» Work instruction: The entries are to be output word for word, with the pictures omitted.

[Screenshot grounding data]
────────────────
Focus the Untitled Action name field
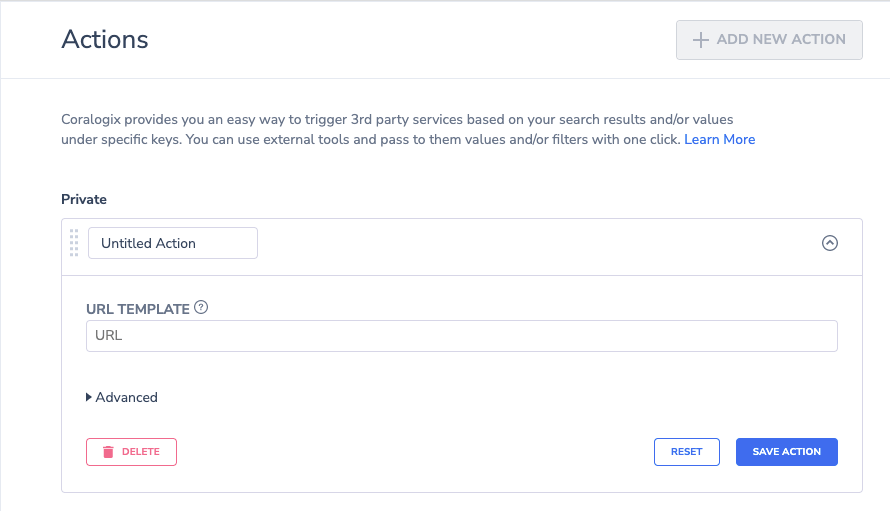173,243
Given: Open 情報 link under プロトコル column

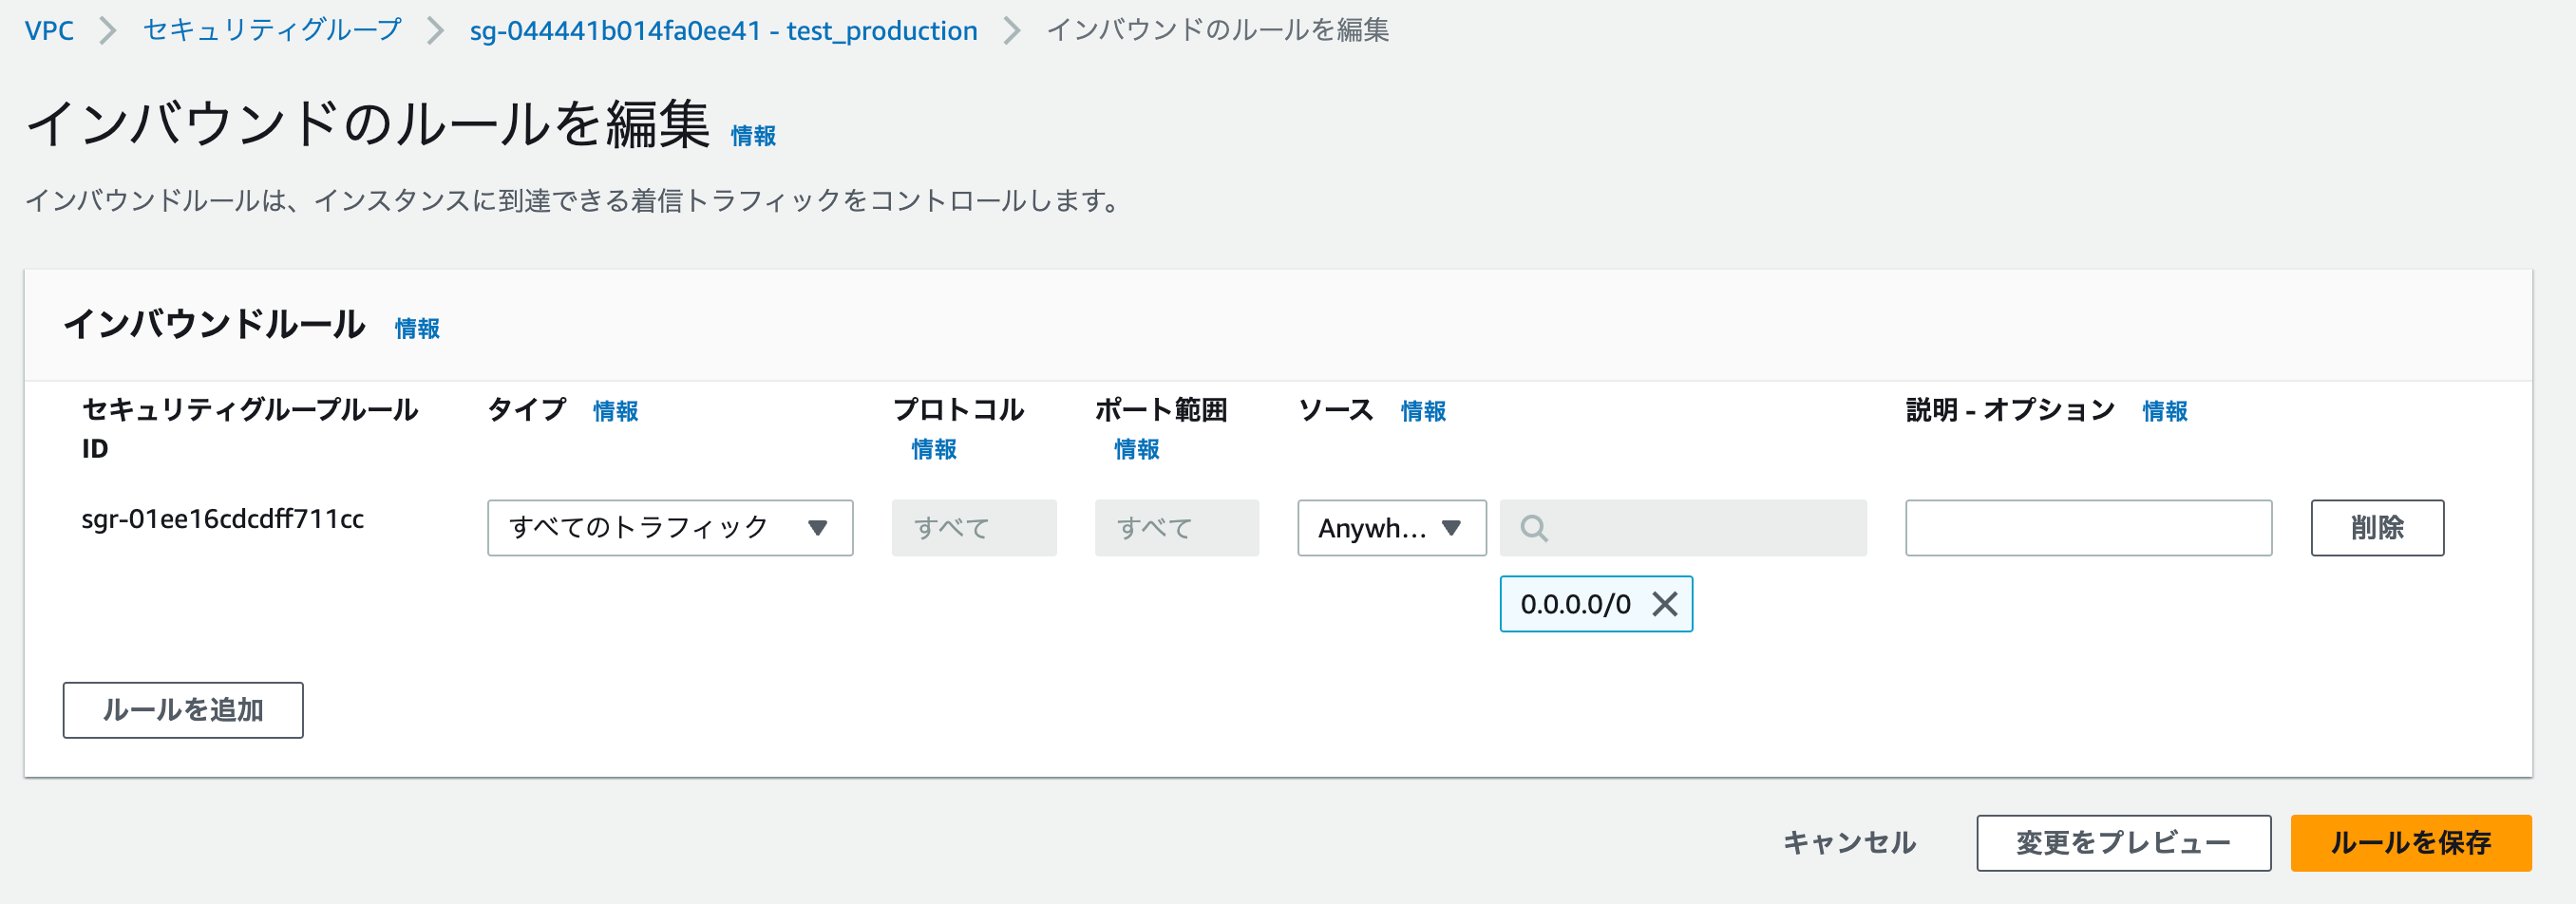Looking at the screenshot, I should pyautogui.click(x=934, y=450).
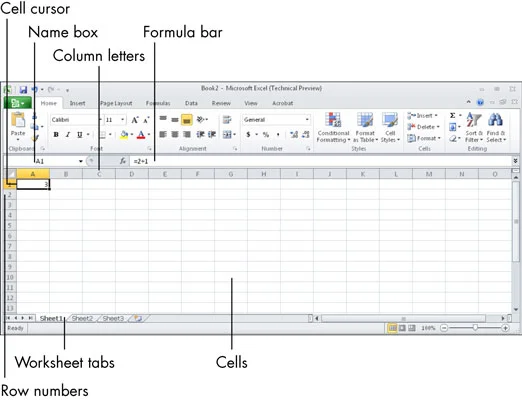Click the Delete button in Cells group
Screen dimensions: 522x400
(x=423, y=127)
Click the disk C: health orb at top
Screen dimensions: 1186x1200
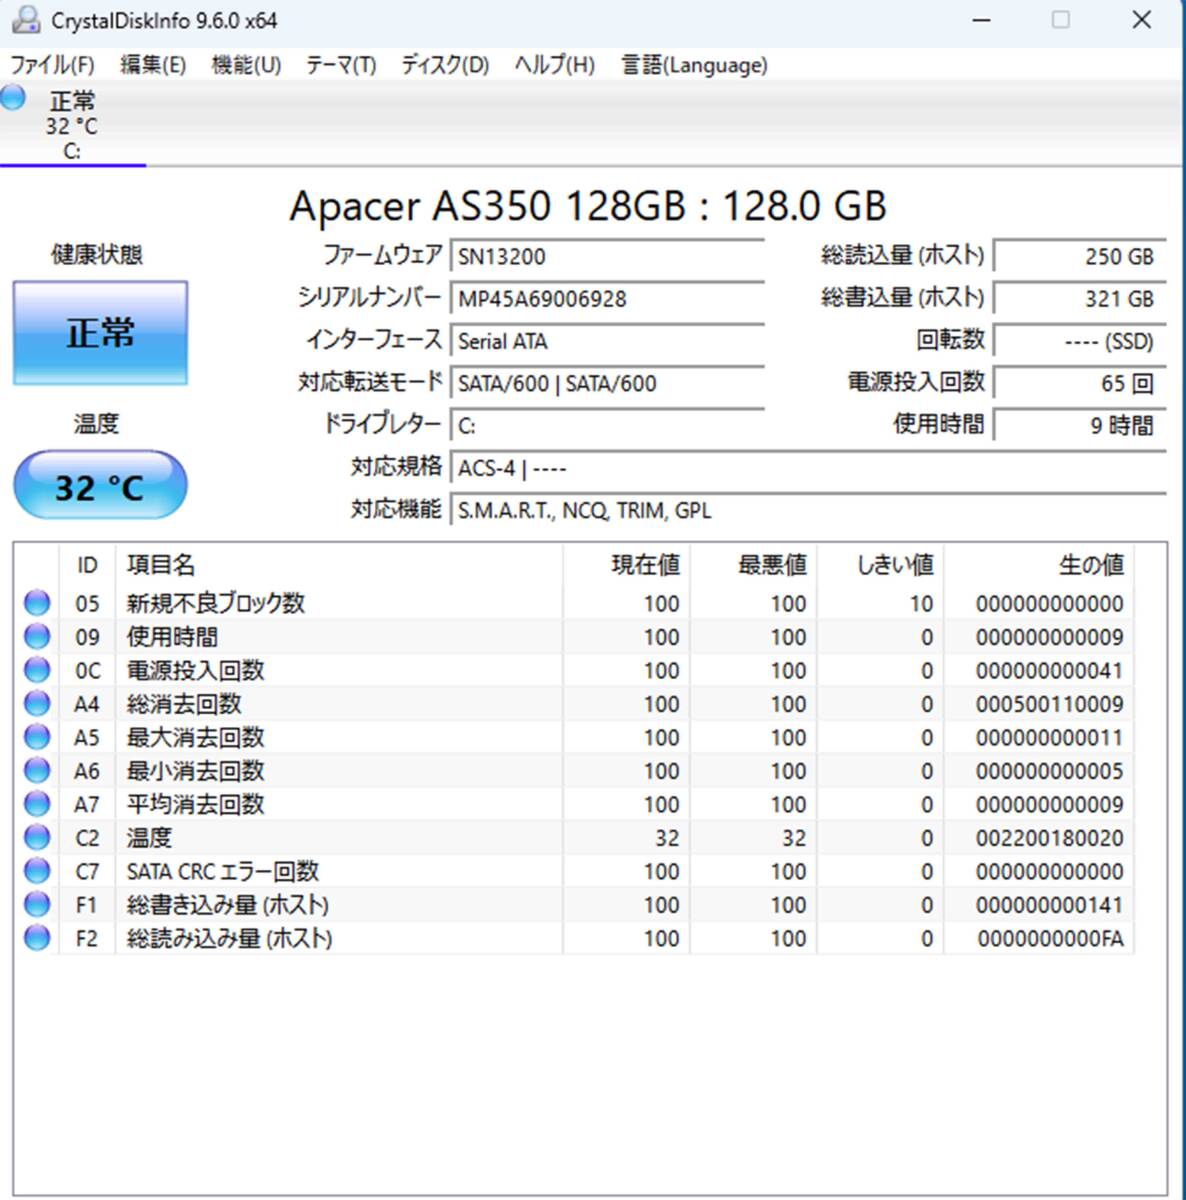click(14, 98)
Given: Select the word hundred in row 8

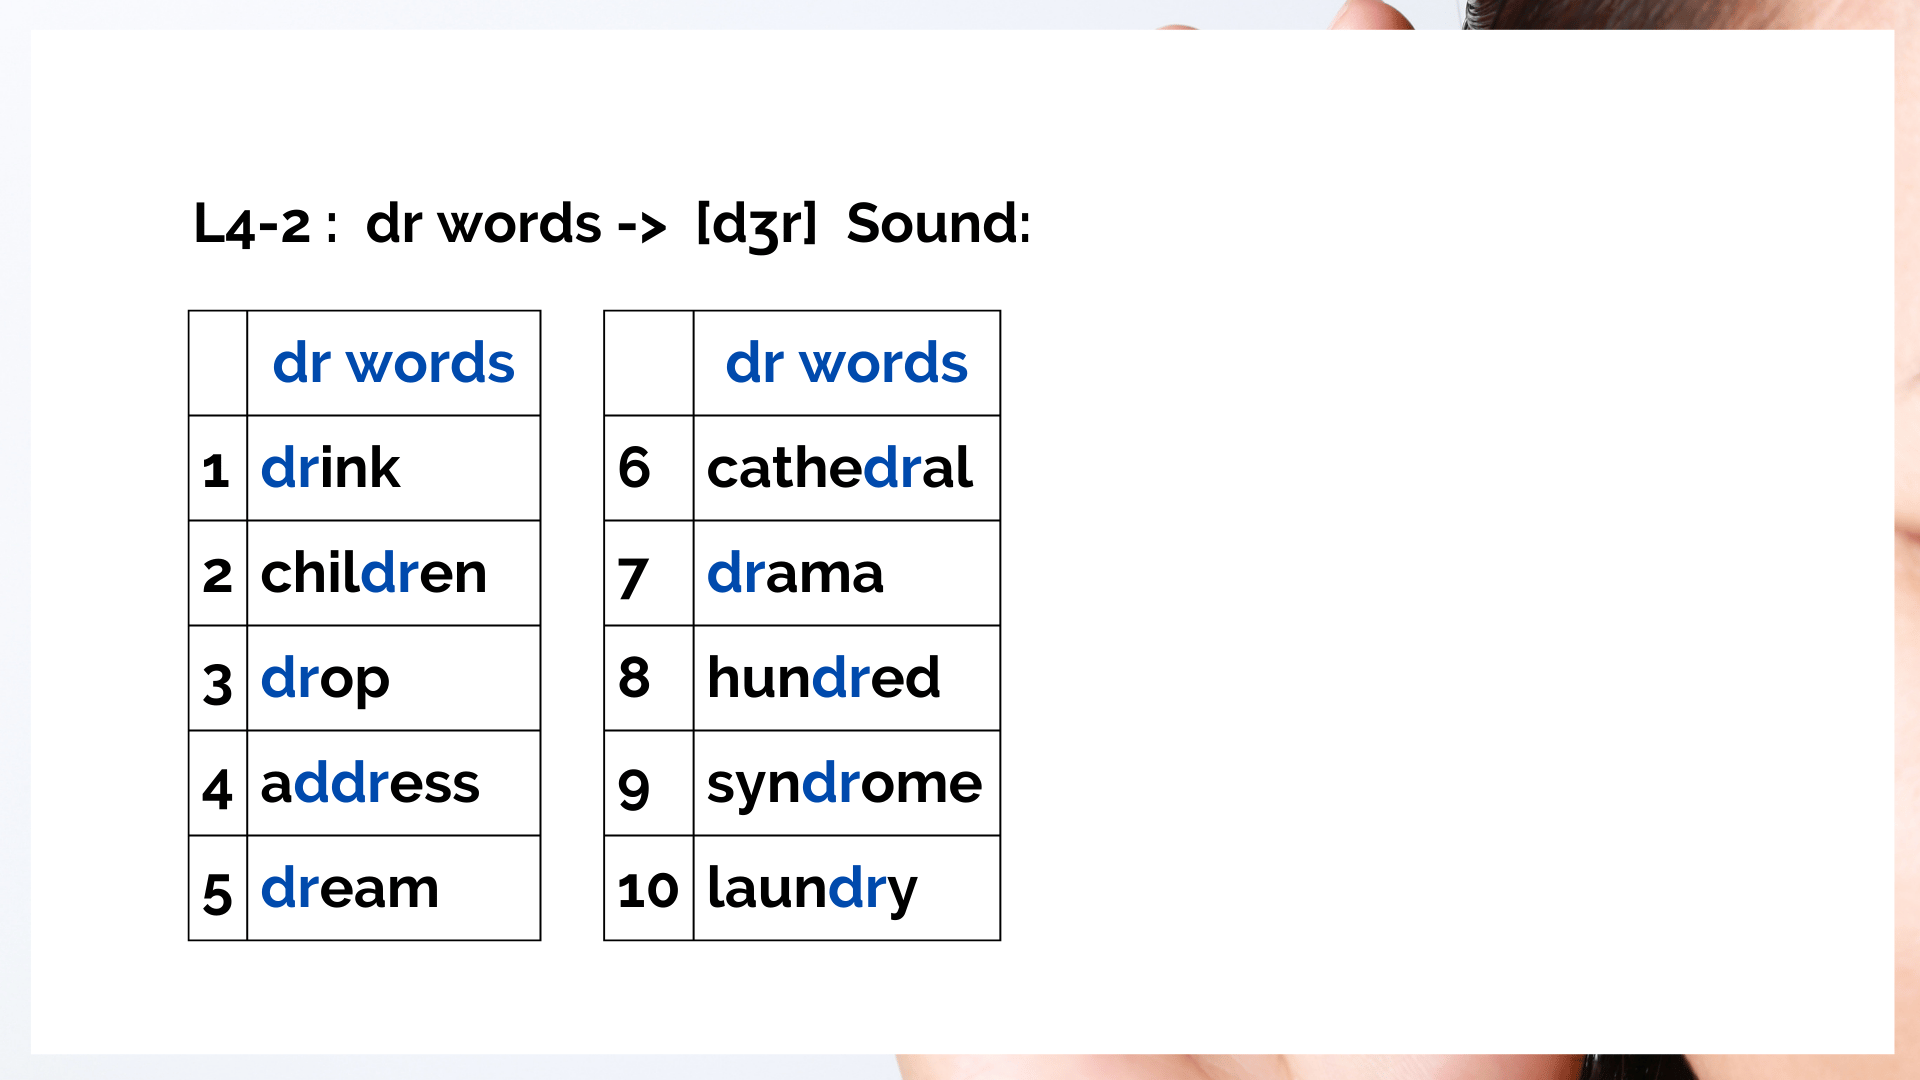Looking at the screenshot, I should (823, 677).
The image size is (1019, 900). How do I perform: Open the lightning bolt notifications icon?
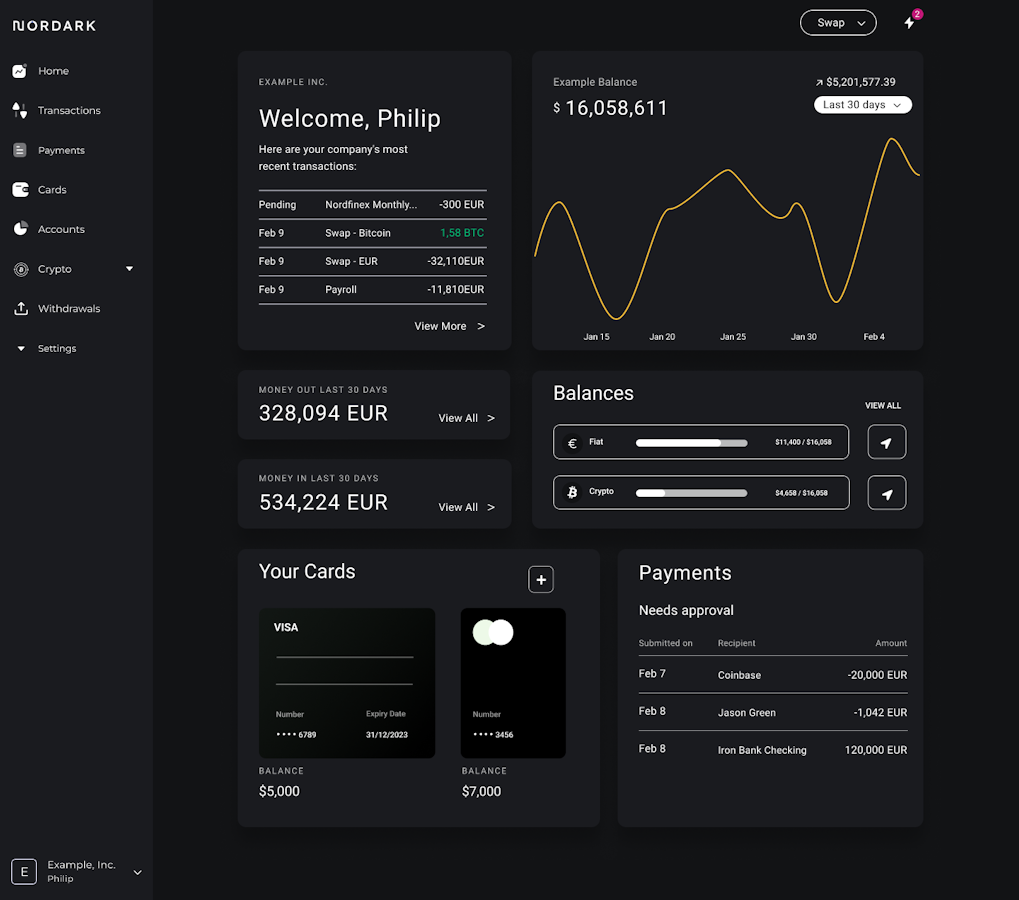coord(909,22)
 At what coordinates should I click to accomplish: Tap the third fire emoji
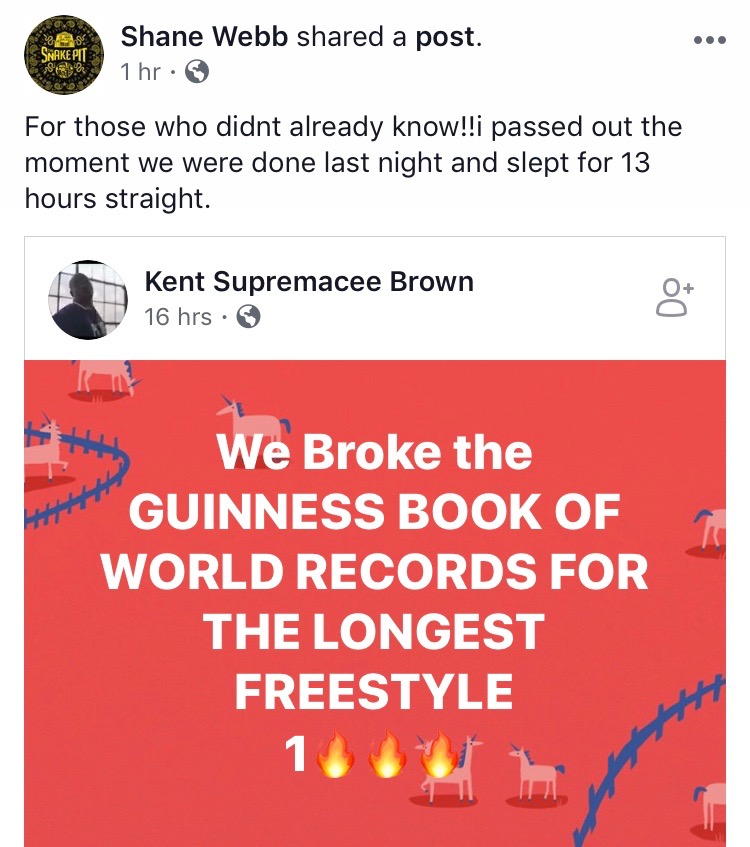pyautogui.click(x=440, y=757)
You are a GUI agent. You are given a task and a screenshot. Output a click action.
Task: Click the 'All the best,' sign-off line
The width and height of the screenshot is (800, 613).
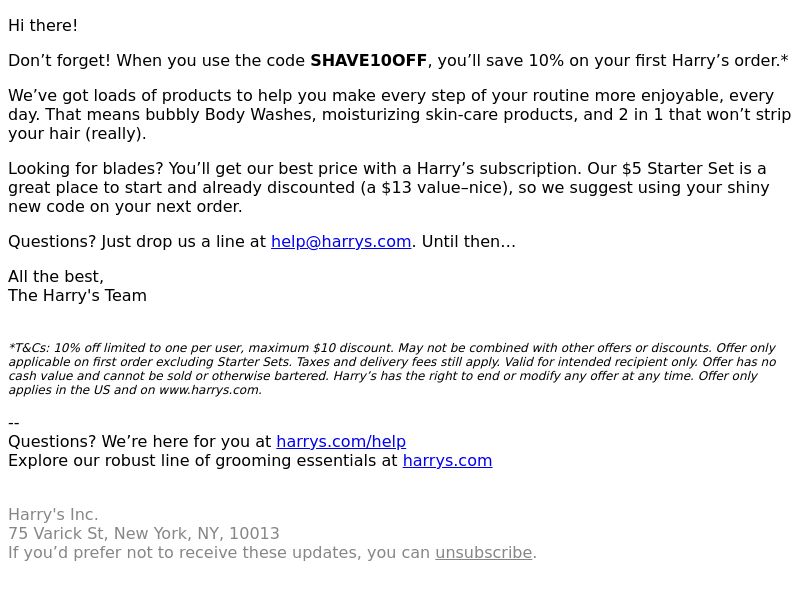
────────────────
» Written response:
Focus the Untitled Action name field
173,243
Given: Open 情報 link under プロトコル column

Looking at the screenshot, I should pyautogui.click(x=934, y=450).
Click the Delete button in Cells group
Screen dimensions: 522x400
(x=423, y=127)
Click the disk C: health orb at top
Screen dimensions: 1186x1200
click(14, 98)
Given: Select the word hundred in row 8

Looking at the screenshot, I should (823, 677).
The image size is (1019, 900). How do I perform: Open the lightning bolt notifications icon?
coord(909,22)
 At what coordinates should I click to accomplish: Tap the third fire emoji
pyautogui.click(x=440, y=757)
You are a GUI agent. You are given a task and a screenshot. Output a click action.
Task: Click the 'All the best,' sign-off line
The width and height of the screenshot is (800, 613).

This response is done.